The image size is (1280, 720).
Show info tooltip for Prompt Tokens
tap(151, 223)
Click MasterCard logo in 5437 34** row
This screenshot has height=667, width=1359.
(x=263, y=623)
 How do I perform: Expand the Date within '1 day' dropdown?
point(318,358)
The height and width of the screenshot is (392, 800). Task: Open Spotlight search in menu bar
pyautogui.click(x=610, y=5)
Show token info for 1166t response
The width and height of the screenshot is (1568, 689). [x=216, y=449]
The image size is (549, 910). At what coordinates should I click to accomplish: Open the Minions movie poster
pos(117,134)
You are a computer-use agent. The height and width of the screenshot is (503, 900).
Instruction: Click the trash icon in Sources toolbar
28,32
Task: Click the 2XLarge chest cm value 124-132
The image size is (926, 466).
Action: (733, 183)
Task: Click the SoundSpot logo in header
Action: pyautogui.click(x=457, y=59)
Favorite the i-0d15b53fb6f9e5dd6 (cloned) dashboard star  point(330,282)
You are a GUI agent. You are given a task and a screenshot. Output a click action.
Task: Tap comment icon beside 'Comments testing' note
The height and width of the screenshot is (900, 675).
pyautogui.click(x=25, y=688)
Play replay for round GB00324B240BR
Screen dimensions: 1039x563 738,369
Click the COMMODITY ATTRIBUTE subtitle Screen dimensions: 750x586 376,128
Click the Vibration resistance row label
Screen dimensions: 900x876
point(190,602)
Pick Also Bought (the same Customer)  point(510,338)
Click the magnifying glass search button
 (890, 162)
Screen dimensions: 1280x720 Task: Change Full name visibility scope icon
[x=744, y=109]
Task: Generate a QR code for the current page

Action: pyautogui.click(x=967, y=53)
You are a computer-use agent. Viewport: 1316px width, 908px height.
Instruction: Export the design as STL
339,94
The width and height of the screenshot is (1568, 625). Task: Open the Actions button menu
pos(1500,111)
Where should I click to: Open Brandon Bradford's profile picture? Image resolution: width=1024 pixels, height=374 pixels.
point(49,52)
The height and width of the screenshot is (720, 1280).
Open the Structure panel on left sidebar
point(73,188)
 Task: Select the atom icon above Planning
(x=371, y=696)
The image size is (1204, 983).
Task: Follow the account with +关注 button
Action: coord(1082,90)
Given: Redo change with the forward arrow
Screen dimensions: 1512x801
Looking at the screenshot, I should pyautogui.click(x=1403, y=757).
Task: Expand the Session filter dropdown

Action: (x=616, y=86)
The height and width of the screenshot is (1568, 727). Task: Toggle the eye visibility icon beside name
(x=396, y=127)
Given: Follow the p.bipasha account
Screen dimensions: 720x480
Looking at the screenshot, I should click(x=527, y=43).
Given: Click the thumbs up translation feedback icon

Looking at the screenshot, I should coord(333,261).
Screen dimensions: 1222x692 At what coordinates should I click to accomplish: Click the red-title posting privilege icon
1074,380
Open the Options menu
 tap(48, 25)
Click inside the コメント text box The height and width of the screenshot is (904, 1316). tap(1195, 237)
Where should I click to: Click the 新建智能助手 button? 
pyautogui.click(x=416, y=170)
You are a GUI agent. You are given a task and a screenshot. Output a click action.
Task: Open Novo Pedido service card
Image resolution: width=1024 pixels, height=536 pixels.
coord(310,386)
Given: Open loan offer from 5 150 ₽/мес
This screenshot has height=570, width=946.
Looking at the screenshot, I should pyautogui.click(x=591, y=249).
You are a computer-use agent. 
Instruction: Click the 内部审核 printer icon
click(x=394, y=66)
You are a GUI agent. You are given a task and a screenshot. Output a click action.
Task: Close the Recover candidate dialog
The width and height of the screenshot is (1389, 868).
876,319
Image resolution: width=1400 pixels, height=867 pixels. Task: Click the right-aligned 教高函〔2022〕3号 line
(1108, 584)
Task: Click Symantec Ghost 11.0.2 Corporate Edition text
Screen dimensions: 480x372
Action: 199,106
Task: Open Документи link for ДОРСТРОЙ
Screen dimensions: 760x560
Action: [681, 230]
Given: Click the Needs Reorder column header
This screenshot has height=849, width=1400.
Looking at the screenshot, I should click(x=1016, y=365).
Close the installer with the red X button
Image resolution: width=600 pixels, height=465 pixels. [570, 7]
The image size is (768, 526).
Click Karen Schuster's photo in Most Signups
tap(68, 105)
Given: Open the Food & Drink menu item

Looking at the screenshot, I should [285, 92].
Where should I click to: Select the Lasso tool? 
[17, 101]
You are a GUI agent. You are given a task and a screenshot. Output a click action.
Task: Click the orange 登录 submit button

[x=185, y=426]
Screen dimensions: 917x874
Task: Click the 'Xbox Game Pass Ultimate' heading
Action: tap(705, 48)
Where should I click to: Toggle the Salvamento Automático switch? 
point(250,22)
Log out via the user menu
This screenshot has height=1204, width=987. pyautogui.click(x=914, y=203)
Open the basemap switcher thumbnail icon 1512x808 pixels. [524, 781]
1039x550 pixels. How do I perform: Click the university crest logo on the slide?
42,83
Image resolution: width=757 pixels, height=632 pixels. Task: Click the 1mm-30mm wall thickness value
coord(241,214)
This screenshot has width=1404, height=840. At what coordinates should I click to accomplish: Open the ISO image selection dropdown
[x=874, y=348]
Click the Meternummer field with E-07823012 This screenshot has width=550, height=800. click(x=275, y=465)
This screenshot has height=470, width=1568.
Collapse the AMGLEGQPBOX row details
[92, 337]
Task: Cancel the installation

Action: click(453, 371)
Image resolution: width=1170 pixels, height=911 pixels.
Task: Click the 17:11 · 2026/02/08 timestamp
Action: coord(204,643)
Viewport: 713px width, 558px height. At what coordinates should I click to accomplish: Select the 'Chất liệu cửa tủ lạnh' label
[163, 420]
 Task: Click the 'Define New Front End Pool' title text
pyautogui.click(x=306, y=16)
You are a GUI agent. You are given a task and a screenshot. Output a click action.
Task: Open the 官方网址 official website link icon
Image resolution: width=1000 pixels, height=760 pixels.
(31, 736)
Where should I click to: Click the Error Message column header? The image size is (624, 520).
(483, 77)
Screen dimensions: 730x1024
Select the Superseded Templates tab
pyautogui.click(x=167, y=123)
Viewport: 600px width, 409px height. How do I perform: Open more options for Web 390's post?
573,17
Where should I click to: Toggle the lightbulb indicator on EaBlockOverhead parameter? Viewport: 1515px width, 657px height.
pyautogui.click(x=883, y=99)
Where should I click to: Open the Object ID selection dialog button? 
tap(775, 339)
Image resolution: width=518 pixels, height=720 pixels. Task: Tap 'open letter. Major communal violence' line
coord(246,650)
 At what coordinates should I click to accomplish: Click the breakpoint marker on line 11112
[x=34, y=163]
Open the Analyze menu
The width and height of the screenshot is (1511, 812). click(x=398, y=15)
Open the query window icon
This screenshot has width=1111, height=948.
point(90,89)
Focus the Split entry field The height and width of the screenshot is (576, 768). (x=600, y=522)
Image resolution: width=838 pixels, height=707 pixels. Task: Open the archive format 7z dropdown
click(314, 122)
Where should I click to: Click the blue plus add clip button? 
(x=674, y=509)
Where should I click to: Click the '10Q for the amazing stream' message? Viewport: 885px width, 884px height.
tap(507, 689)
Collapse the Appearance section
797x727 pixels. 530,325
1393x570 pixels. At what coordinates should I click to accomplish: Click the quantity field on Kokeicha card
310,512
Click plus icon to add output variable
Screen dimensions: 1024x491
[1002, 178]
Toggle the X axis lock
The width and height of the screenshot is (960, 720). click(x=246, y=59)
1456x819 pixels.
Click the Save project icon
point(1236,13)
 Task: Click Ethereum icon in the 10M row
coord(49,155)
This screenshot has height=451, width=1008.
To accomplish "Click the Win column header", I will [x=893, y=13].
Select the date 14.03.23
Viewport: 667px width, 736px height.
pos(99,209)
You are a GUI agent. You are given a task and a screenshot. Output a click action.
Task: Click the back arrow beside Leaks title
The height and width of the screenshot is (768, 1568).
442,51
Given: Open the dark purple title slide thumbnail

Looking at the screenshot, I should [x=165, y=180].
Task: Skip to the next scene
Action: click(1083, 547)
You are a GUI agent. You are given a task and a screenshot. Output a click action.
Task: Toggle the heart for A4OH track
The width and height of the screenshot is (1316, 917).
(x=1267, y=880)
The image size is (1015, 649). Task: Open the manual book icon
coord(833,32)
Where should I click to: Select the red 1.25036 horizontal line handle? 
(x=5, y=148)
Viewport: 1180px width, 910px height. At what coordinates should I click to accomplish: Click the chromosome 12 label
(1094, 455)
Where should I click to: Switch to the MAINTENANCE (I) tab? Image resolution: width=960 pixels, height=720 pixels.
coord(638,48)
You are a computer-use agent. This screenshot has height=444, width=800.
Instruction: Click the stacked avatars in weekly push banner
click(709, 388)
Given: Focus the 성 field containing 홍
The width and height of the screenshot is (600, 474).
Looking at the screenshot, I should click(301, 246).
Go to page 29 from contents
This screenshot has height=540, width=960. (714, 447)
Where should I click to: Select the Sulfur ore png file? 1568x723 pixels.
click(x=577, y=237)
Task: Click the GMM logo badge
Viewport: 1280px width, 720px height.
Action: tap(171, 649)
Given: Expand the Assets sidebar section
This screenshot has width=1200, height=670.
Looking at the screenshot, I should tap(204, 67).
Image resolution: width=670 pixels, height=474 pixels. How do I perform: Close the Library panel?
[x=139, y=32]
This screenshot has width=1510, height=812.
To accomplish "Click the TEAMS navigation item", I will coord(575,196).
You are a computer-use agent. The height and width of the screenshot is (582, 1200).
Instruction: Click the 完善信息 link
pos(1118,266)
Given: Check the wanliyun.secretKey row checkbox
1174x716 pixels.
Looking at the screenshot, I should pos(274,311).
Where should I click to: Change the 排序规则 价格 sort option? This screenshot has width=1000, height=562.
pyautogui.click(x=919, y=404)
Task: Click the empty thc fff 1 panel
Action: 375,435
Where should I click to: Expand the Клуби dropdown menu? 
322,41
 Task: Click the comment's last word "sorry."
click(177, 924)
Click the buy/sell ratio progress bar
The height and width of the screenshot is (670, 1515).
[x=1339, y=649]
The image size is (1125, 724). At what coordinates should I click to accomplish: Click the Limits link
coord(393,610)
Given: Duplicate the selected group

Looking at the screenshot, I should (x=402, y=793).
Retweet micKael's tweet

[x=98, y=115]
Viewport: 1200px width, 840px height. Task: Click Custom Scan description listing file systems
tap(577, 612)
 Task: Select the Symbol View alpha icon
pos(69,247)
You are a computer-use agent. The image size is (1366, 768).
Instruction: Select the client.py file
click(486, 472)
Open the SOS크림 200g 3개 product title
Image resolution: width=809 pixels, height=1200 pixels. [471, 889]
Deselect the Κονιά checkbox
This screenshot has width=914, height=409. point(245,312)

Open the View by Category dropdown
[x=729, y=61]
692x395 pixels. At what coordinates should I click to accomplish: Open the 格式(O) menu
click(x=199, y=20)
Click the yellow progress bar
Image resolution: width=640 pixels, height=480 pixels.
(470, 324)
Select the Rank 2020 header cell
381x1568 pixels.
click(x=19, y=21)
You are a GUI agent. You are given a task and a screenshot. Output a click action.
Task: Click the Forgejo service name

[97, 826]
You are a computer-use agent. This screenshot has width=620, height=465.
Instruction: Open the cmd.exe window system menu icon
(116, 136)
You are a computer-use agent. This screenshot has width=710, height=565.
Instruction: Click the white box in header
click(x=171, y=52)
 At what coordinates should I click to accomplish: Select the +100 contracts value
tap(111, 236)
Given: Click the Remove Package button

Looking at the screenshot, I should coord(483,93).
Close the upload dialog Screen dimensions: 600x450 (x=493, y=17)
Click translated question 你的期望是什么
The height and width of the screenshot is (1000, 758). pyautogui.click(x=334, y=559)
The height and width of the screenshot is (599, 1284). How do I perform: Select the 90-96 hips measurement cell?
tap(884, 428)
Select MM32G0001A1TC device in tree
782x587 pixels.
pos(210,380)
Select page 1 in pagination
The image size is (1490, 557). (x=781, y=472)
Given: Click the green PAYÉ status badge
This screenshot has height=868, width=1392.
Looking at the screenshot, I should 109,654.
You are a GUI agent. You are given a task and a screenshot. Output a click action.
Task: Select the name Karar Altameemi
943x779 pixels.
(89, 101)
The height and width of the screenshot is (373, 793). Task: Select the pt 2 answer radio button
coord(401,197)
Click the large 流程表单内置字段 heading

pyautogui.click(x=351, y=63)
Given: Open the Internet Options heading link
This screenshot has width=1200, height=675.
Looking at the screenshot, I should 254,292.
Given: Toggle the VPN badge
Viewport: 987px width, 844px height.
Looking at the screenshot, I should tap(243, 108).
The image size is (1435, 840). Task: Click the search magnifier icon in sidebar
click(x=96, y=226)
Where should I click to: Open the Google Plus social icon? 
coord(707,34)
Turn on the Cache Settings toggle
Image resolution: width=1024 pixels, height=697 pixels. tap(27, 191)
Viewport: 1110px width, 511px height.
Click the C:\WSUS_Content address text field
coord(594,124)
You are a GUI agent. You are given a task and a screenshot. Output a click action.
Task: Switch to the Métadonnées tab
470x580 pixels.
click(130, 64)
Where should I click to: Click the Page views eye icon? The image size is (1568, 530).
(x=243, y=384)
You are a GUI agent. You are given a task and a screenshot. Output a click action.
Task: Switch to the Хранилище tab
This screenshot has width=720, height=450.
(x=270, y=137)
━━━━━━━━━━
▶ [Exercise directions]:
Repeat the entries verbatim through the line with "Click the COMMODITY".

▶ [Task response]:
The image size is (1280, 720).
Show info tooltip for Prompt Tokens
tap(151, 223)
Click MasterCard logo in 5437 34** row
This screenshot has height=667, width=1359.
(x=263, y=623)
 How do I perform: Expand the Date within '1 day' dropdown?
point(318,358)
The height and width of the screenshot is (392, 800). Task: Open Spotlight search in menu bar
pyautogui.click(x=610, y=5)
Show token info for 1166t response
The width and height of the screenshot is (1568, 689). [x=216, y=449]
The image size is (549, 910). At what coordinates should I click to accomplish: Open the Minions movie poster
pos(117,134)
You are a computer-use agent. The height and width of the screenshot is (503, 900).
Instruction: Click the trash icon in Sources toolbar
28,32
Task: Click the 2XLarge chest cm value 124-132
The image size is (926, 466).
Action: (733, 183)
Task: Click the SoundSpot logo in header
Action: pyautogui.click(x=457, y=59)
Favorite the i-0d15b53fb6f9e5dd6 (cloned) dashboard star  point(330,282)
You are a GUI agent. You are given a task and a screenshot. Output a click action.
Task: Tap comment icon beside 'Comments testing' note
The height and width of the screenshot is (900, 675).
pyautogui.click(x=25, y=688)
Play replay for round GB00324B240BR
Screen dimensions: 1039x563 738,369
Click the COMMODITY ATTRIBUTE subtitle Screen dimensions: 750x586 376,128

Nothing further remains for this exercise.